Select each line in the entries below that contains the word "pixels", and copy those lines.

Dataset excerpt
┄┄┄┄┄┄┄┄┄┄
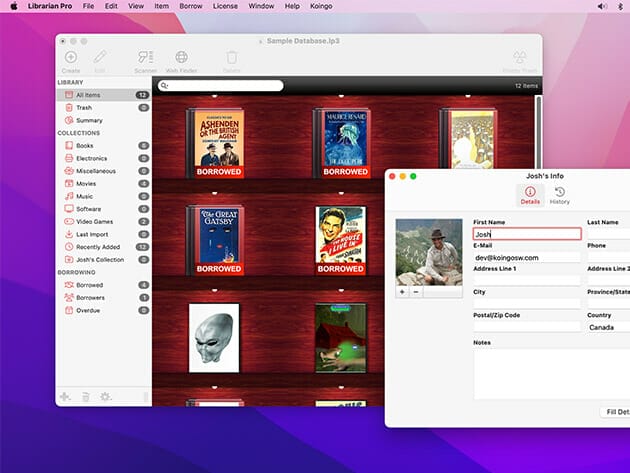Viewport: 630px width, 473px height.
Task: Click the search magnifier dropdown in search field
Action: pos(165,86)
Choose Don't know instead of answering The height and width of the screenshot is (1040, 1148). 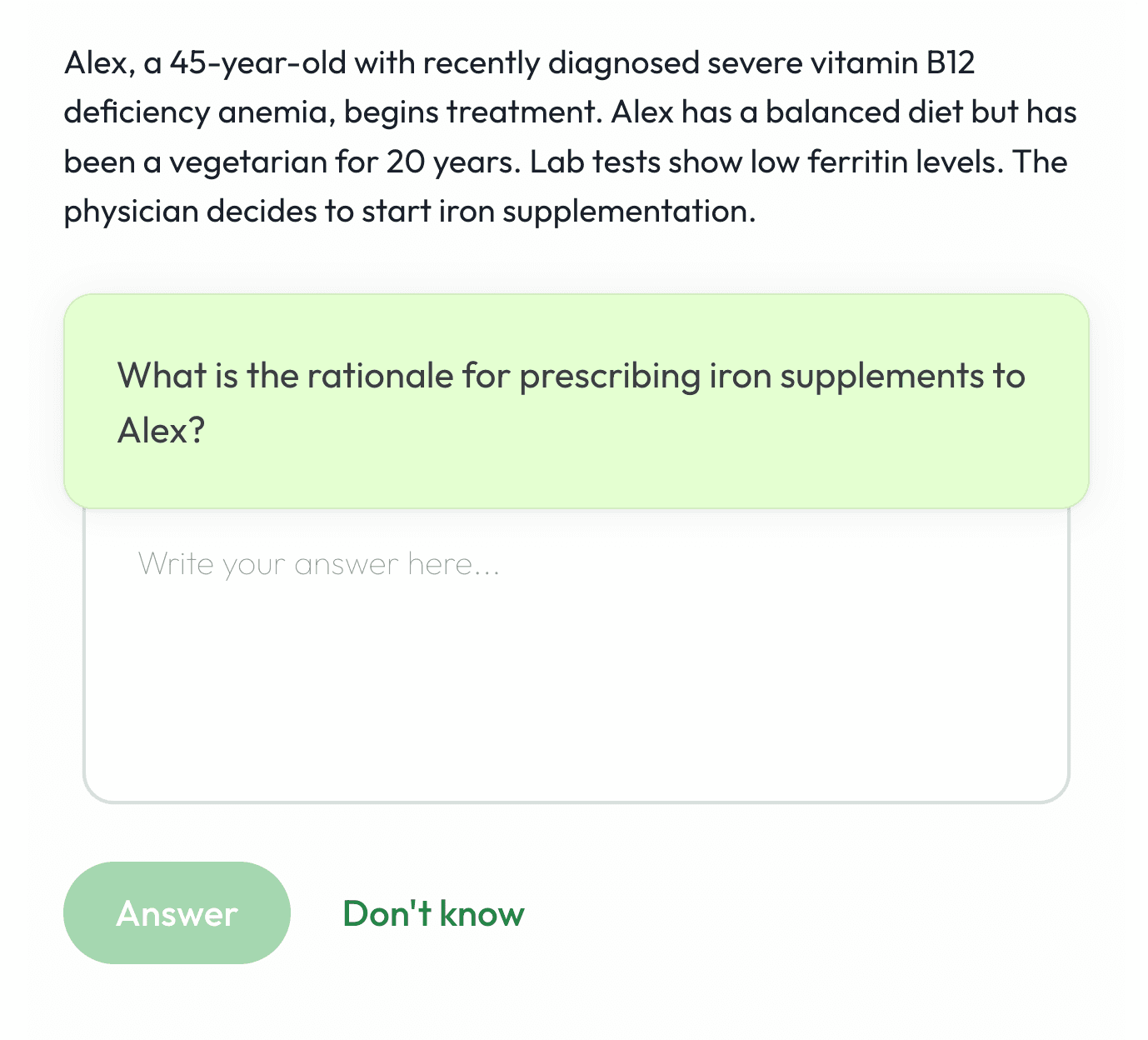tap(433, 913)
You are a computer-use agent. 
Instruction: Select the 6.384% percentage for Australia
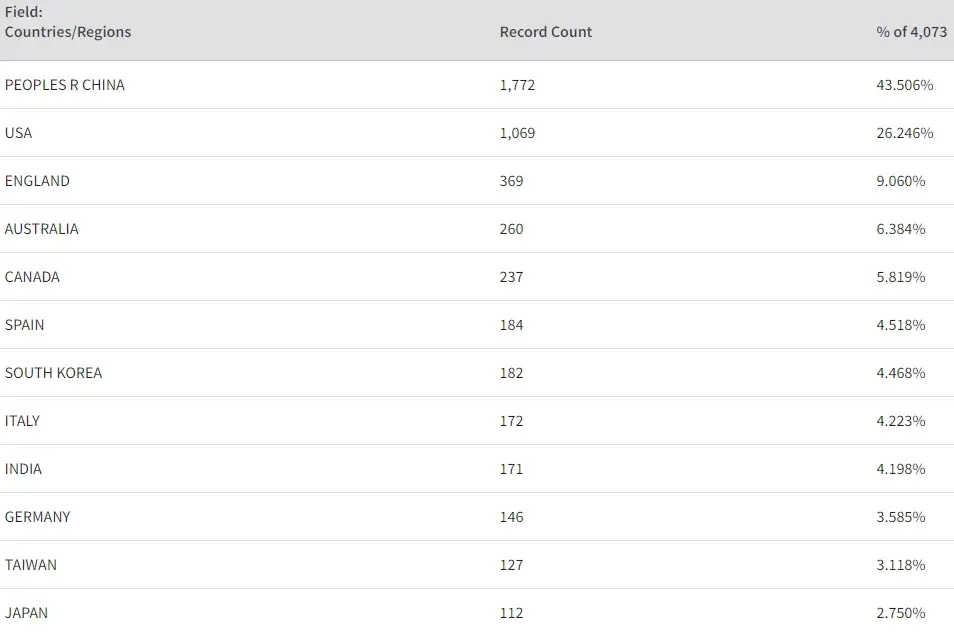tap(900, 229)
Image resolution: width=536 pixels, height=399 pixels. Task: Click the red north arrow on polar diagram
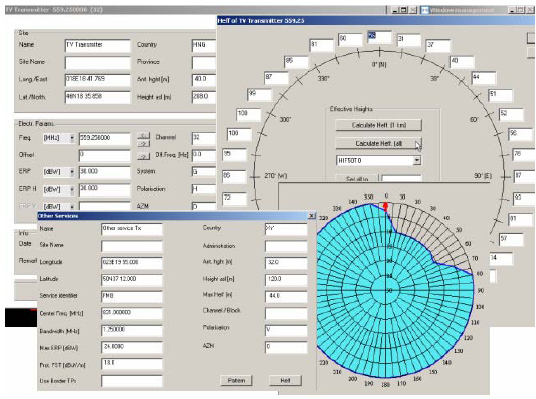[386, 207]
┄┄┄┄┄┄┄┄┄┄
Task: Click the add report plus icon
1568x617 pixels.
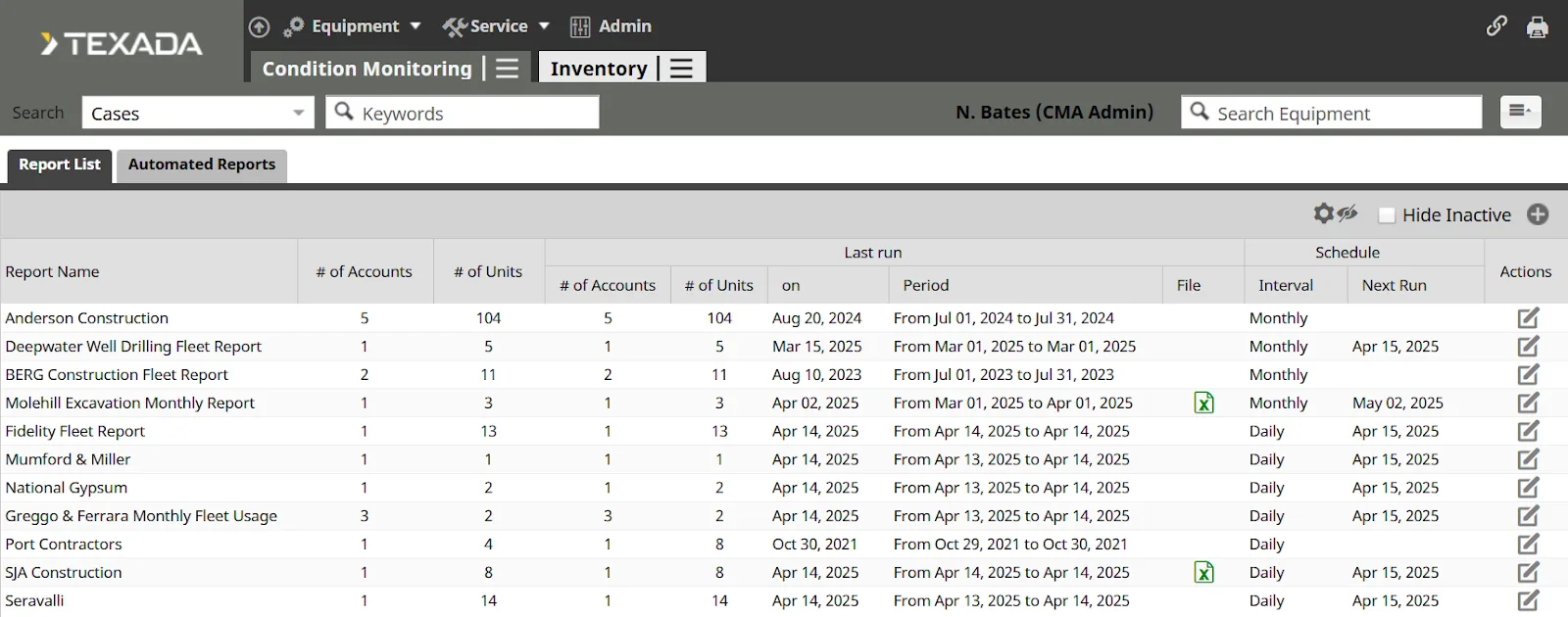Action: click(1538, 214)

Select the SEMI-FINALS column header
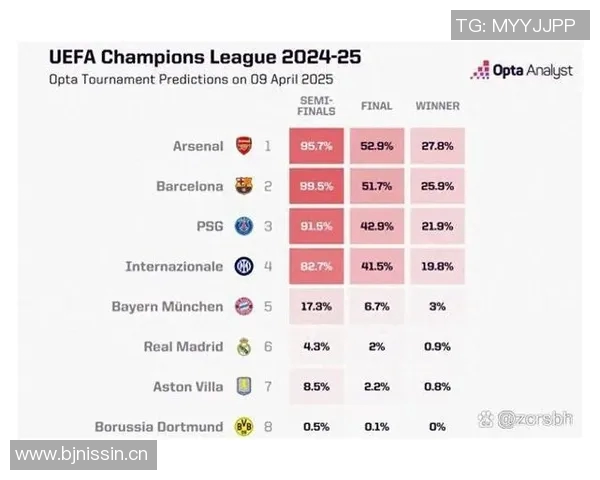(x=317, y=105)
┄┄┄┄┄┄┄┄┄┄
THE RESULT:
Image resolution: width=536 pixels, height=399 pixels. Task: Click the red north arrow on polar diagram
1568x617 pixels.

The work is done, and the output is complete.